-- start of EXERCISE MATERIALS --
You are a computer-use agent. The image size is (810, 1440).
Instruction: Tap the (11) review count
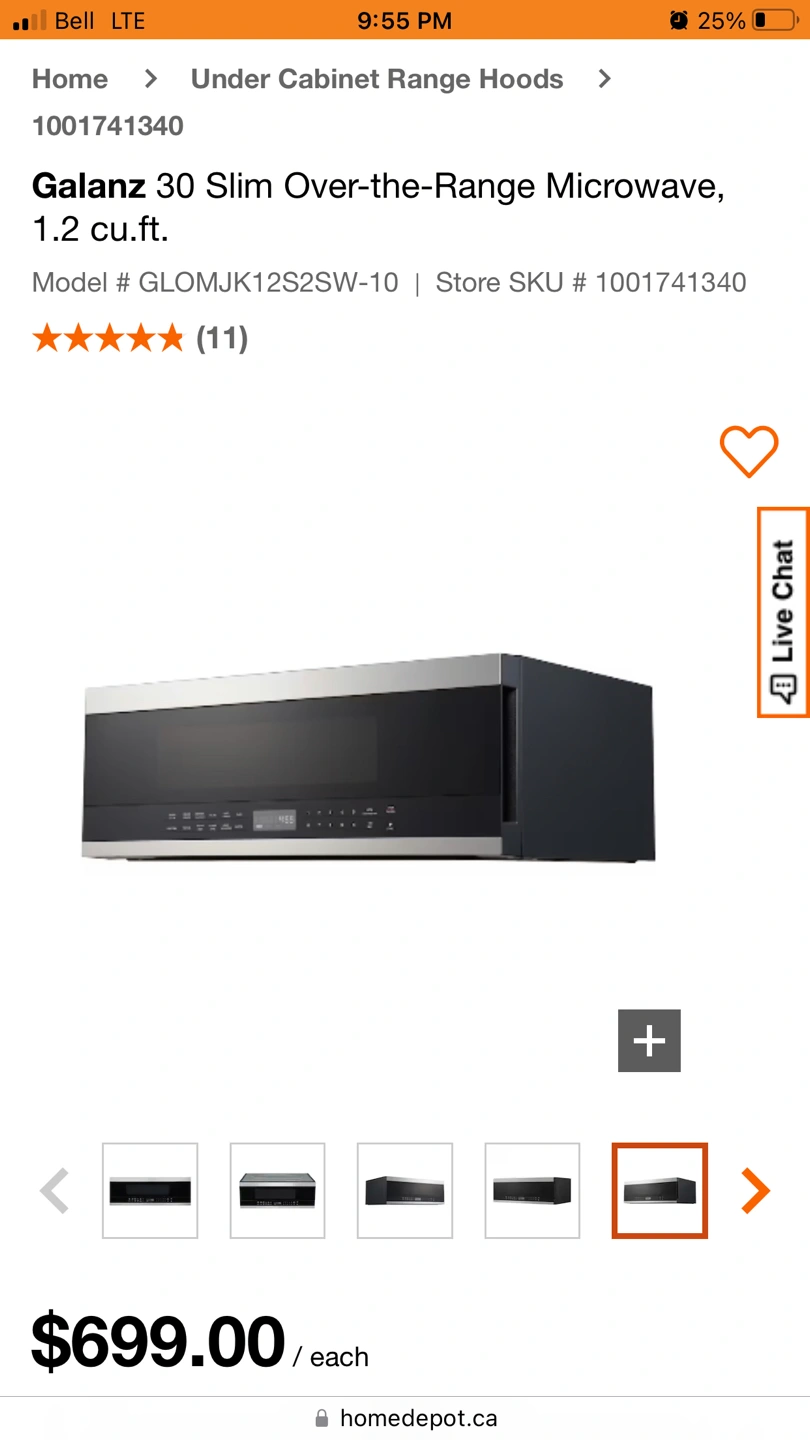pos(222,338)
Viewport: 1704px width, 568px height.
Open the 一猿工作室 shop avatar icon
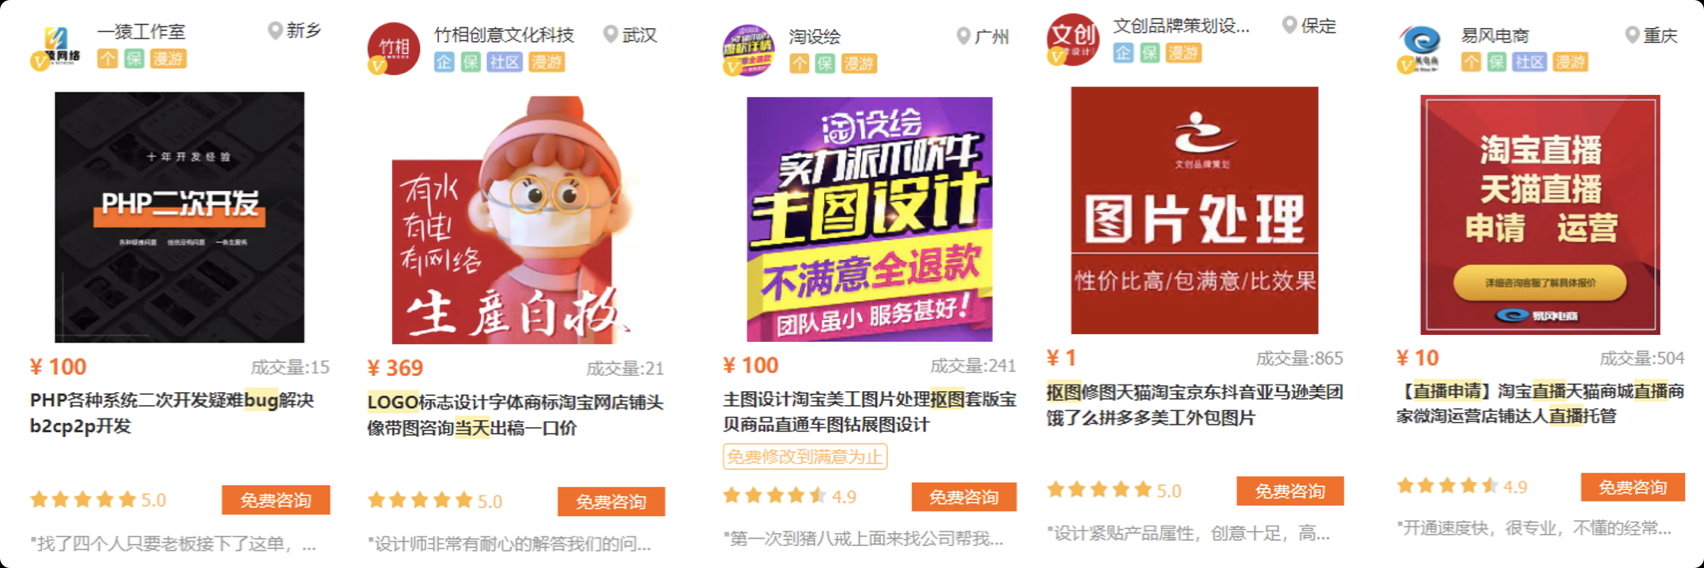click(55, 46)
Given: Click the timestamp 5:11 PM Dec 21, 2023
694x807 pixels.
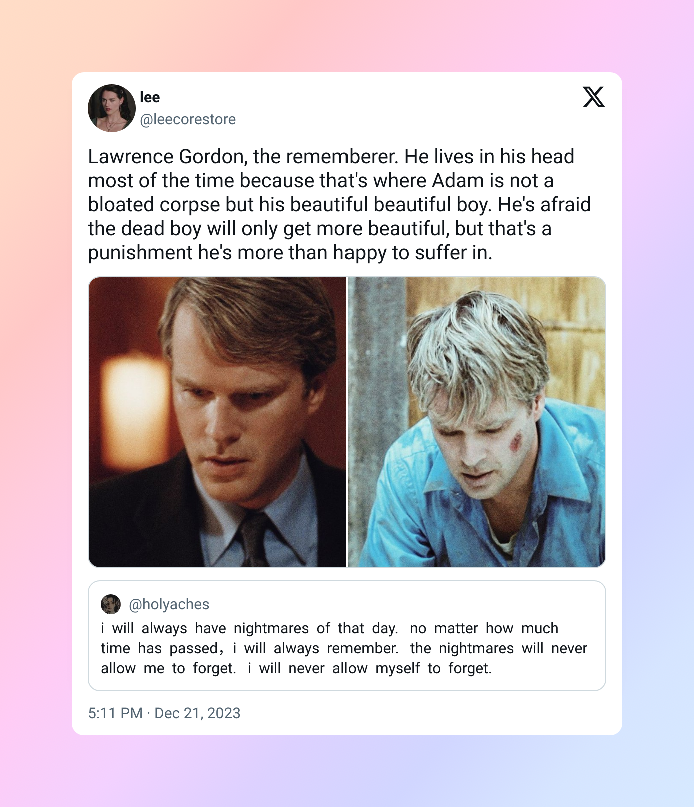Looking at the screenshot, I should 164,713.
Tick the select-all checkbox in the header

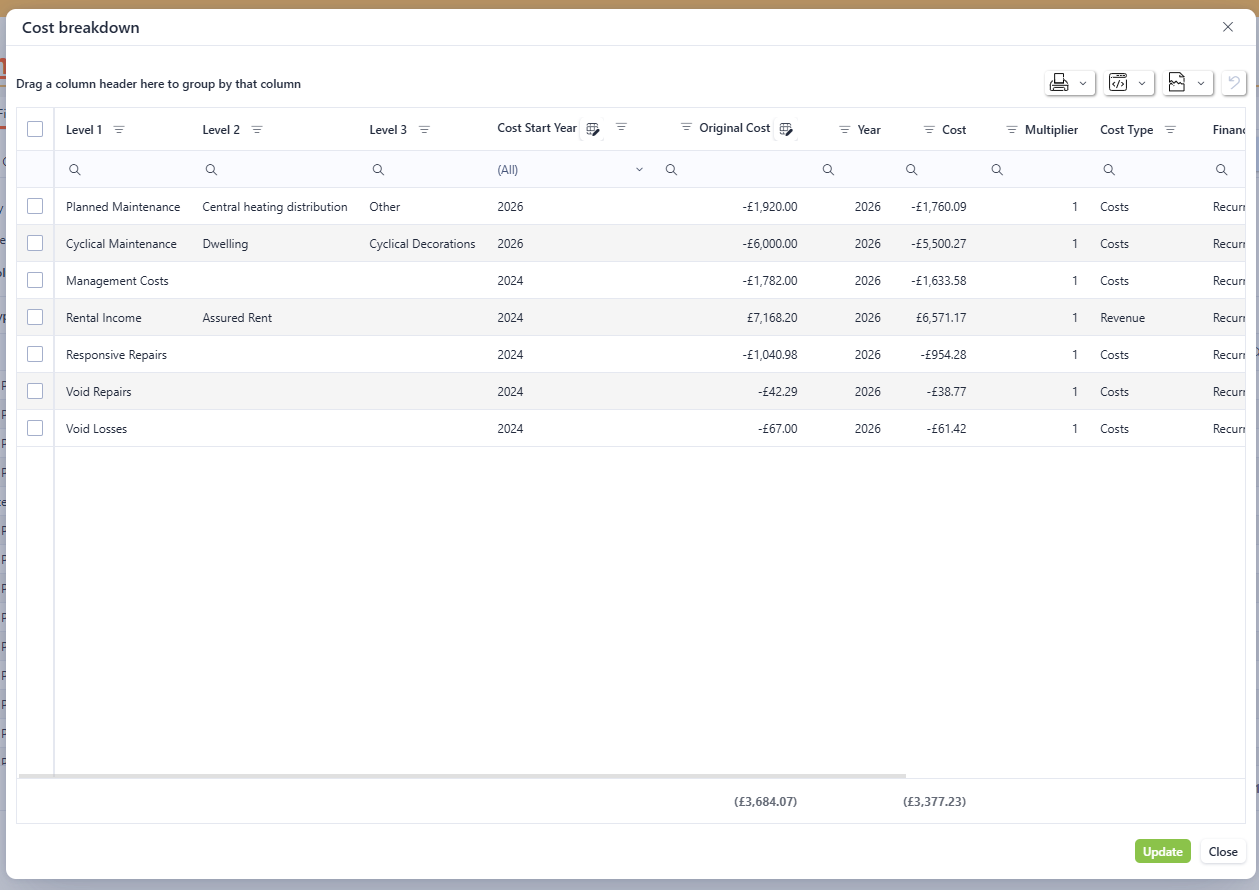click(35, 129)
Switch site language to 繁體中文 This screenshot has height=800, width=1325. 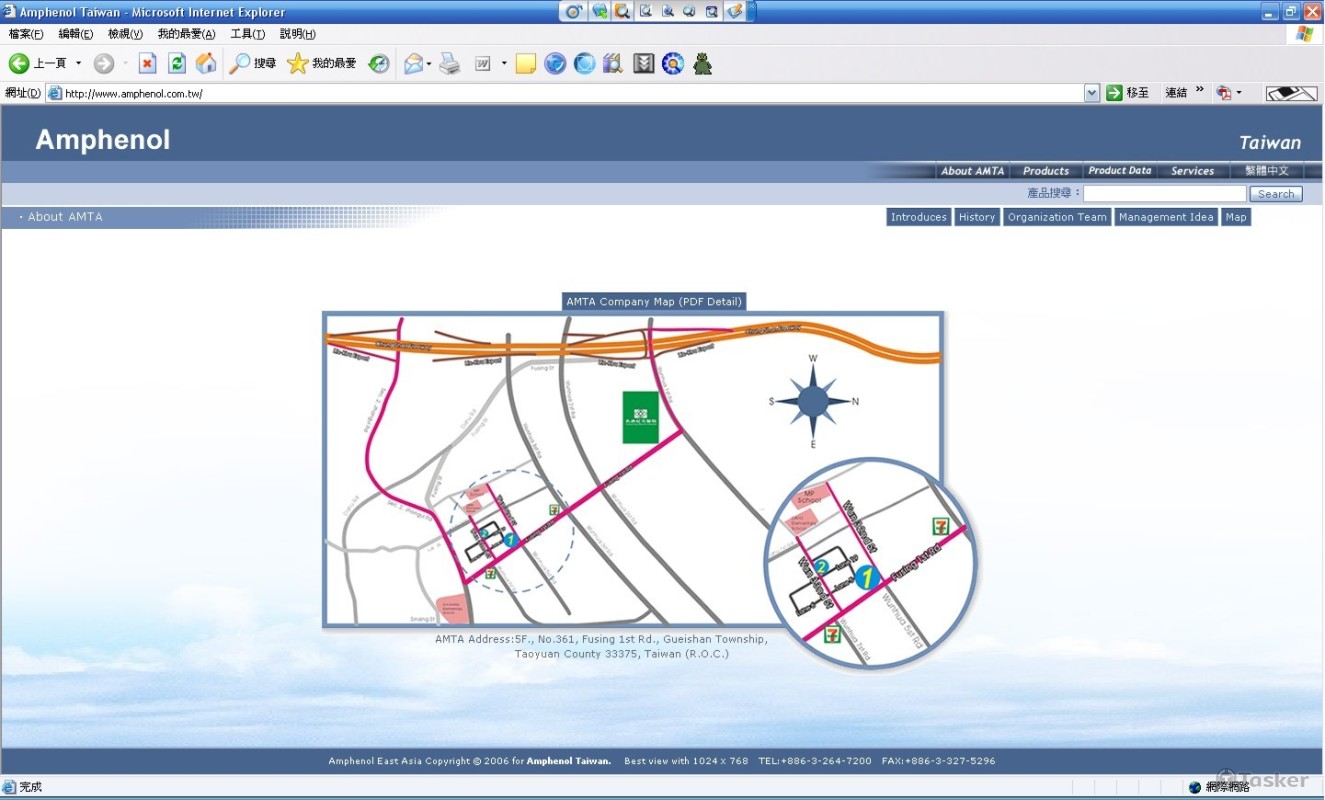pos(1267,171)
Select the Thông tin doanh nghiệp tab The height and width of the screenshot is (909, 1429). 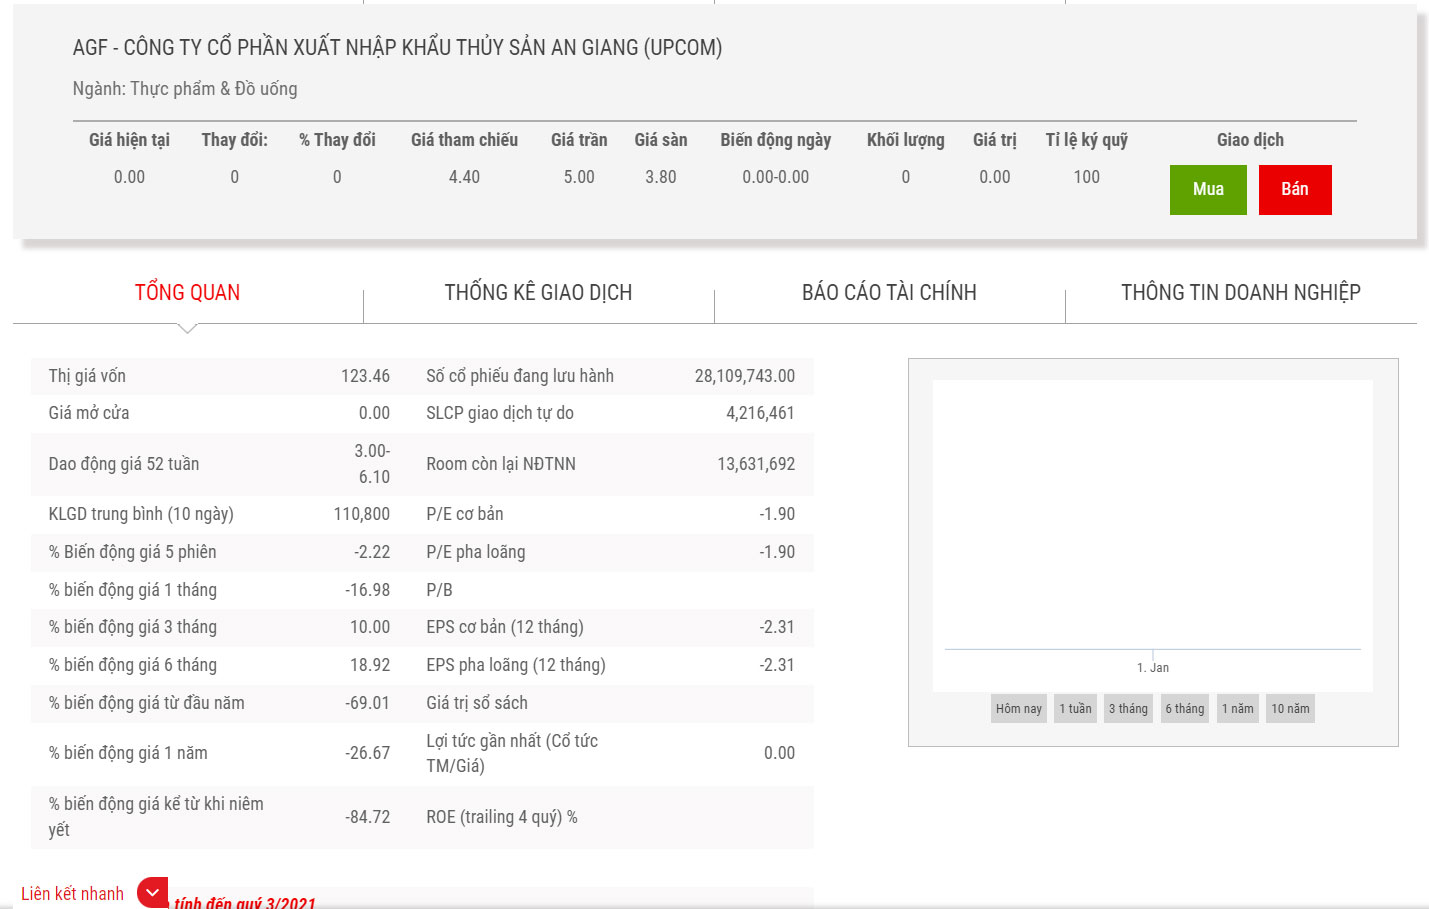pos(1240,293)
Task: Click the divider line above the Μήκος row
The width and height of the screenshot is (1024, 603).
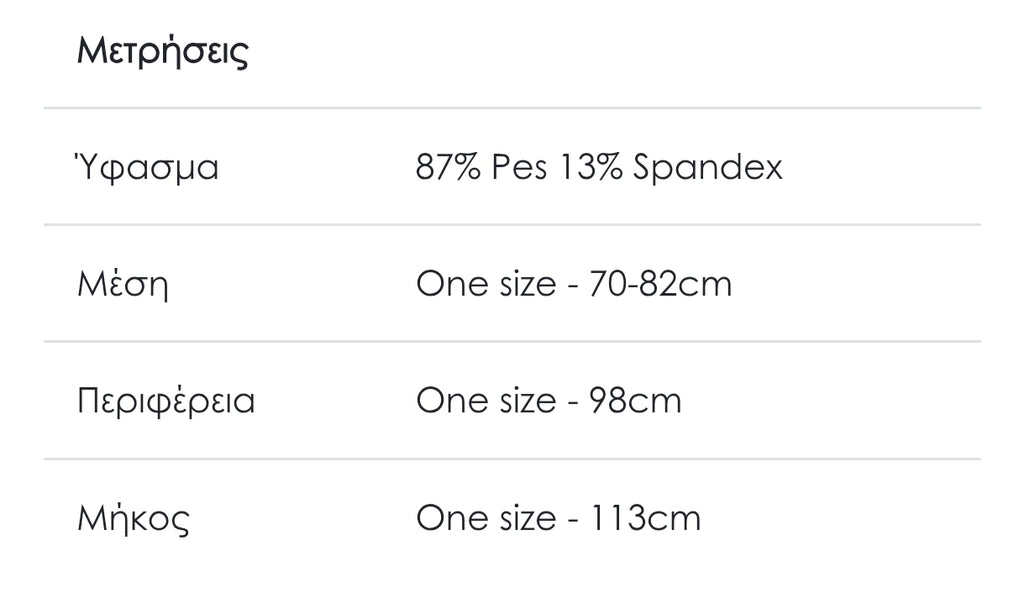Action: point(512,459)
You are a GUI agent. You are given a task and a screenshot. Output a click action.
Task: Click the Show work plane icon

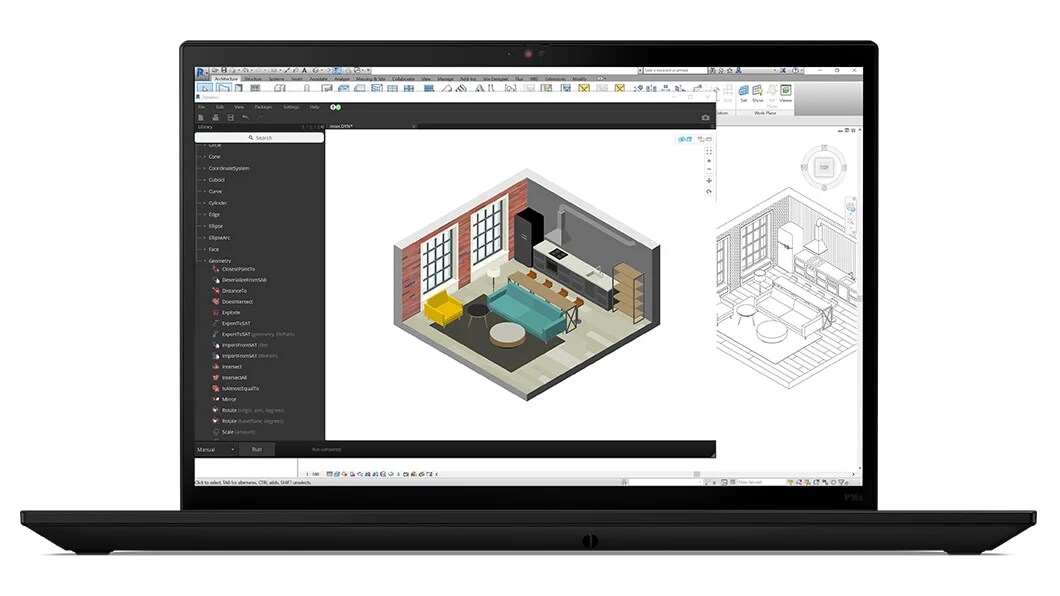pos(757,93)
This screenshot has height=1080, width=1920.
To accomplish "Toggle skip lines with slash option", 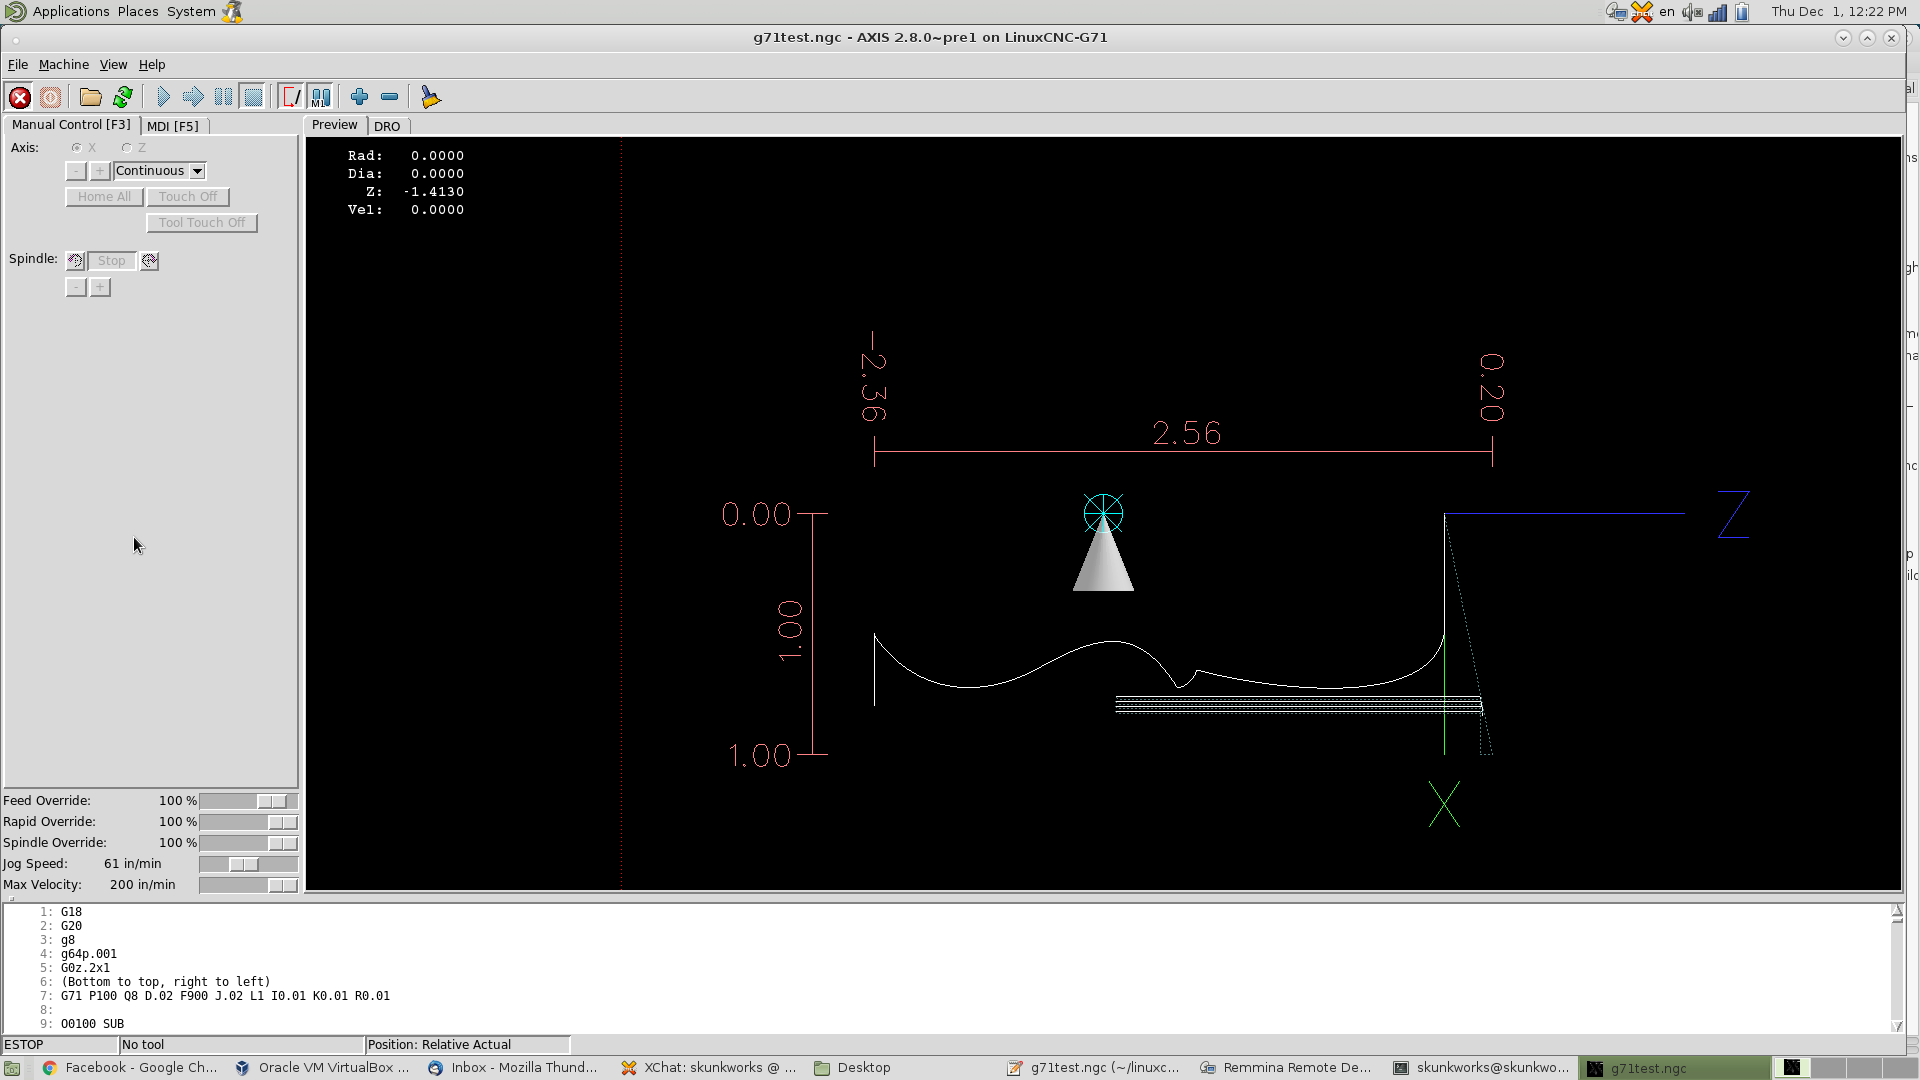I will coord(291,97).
-- end of EXERCISE MATERIALS --
= WHAT IS BEING ASKED =
Reproduce everything from the start of the entries down to the line containing "Looking at the screenshot, I should 164,713.", including both ends, and leave the pictures out.

= THE SOLUTION =
You are a computer-use agent. The image size is (810, 1440).
Instruction: Tap the (11) review count
pos(222,338)
Viewport: 1704px width, 568px height.
Open the 一猿工作室 shop avatar icon
click(55, 46)
Given: Click the timestamp 5:11 PM Dec 21, 2023
694x807 pixels.
Looking at the screenshot, I should 164,713.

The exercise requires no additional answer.